The committee was convened on April 15–16, 2019, to provide advice on revising the 2013 PHS guideline recommendations [43]. The committee considered epidemiologic data related to donor demographics and disease transmission events; scientific evidence pertaining to the efficacy of NAT (including in the setting of hemodilution) in identifying recently infected organ donors; current donor risk identification and HIV, HBV, and HCV infection screening methods; use of IRD organs; availability of effective therapies and transplant recipient outcomes for HIV, HBV, and HCV infections; and current practices for monitoring recipients for unexpected HIV, HBV, and HCV transmission. Members of external stakeholder groups presented opinions on the impact of the 2013 PHS guideline recommendations on organ safety, availability, and use and suggested revisions to the recommendations. The committee discussed the most appropriate terminology to characterize donors with risk factors for recent HIV, HBV, and HCV infections (e.g., IRD), which donor medical and social criteria are significantly associated with a risk for recent infection, and changes to donor and recipient testing recommendations. In addition, the committee provided specific input to improve transplant center and transplant candidate informed consent and decision-making and enhance organ use.
Among the committee’s pertinent recommendations were the following [43]:
The diversity of opinions expressed during the deliberations of the Advisory Committee for Blood and Tissue Safety and Availability were considered, including the use of a term to designate organ donors with HIV, HBV, or HCV infection risk factors. Proposed revisions to the 2013 PHS guideline recommendations were published in the Federal Register [42] on August 27, 2019, to solicit feedback from the public. During the comment period (August 27, 2019–October 10, 2019), 38 comments were received, including 21 from OPOs, eight from professional organizations, seven from transplant centers, and two from other organizations. These comments were reviewed and considered when developing and modifying recommendations.
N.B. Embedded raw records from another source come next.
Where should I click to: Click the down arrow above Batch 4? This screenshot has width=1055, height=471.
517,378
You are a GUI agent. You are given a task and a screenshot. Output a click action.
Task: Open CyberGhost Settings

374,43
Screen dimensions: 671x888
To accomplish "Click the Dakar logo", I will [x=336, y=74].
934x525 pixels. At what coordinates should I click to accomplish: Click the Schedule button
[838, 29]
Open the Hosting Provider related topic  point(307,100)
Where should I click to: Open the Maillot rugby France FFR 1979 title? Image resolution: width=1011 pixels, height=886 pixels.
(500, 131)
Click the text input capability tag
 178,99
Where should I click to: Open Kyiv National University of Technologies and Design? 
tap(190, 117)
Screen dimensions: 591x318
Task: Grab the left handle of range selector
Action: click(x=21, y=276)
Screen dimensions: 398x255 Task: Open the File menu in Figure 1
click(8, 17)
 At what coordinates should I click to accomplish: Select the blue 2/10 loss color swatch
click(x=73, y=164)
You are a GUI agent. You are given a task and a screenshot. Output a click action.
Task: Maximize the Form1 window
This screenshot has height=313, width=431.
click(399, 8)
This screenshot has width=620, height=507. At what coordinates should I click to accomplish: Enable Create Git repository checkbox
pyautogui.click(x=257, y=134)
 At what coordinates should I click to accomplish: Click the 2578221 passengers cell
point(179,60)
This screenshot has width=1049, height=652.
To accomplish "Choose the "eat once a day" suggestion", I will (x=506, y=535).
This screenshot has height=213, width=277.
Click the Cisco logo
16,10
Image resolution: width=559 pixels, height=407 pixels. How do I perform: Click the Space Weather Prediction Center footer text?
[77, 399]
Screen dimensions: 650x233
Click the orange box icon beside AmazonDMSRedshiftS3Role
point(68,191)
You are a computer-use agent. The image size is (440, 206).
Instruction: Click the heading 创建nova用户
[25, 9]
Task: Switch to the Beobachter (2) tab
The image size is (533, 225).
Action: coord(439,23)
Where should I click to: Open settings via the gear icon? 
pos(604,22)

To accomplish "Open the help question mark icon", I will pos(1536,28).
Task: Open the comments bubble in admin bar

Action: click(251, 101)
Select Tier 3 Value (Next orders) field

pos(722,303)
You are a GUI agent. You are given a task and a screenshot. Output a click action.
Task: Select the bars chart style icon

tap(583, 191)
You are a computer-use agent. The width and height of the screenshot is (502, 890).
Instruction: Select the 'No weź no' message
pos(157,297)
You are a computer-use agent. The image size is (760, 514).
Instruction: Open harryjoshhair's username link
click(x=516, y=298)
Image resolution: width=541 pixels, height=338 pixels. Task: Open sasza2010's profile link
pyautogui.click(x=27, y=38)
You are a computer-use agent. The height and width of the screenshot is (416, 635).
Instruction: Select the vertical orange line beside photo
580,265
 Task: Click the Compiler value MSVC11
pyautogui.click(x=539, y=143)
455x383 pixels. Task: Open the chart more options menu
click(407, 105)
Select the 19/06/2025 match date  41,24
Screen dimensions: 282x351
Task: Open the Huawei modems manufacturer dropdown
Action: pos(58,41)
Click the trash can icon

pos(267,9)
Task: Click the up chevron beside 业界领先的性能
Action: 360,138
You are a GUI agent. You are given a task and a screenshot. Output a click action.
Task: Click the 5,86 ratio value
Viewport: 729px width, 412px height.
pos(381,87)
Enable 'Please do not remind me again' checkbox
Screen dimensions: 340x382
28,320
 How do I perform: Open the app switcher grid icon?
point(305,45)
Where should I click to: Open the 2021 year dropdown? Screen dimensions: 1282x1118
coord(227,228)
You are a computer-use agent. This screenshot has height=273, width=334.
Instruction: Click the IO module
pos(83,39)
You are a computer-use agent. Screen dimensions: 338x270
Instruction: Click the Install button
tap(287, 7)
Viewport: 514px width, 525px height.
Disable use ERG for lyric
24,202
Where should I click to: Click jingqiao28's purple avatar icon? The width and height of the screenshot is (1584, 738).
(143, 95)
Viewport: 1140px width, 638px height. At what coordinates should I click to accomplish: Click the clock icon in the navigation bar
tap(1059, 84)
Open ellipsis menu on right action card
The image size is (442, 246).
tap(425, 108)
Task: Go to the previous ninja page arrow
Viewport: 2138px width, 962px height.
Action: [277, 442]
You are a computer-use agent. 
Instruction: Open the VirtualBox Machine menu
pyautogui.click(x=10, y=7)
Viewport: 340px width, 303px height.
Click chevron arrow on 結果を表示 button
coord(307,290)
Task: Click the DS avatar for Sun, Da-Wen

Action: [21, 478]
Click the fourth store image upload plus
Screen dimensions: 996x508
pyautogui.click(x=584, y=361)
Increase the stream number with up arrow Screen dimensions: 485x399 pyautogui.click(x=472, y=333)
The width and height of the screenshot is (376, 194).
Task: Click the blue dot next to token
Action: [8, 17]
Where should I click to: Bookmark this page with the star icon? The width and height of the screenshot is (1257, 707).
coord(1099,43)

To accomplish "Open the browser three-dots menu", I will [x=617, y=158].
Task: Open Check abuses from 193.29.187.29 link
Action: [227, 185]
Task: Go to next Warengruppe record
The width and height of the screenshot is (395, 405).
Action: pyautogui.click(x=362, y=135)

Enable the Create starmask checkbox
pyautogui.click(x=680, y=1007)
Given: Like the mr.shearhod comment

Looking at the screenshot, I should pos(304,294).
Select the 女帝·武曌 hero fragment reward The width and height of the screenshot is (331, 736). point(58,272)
On August 27, 2019, a federal workshop was held to discuss transplantation of organs from HCV-viremic donors to HCV-negative recipients (Federal Workshop on Transplantation from Hepatitis C Infected Donors; unpublished data, 2019). Attendees included relevant representatives from federal agencies, transplant centers, and professional societies. Attendees gave presentations and discussed the epidemiology of HCV infections, ethics of transplanting organs from HCV-viremic donors to HCV-negative recipients, the use of direct acting antiviral (DAA) therapy as prophylaxis or treatment, and guiding principles for transplant centers to consider when transplanting organs from HCV-viremic donors to HCV-negative recipients. Considerations included in this guideline are based on this workshop and are not required to be incorporated into OPTN policy.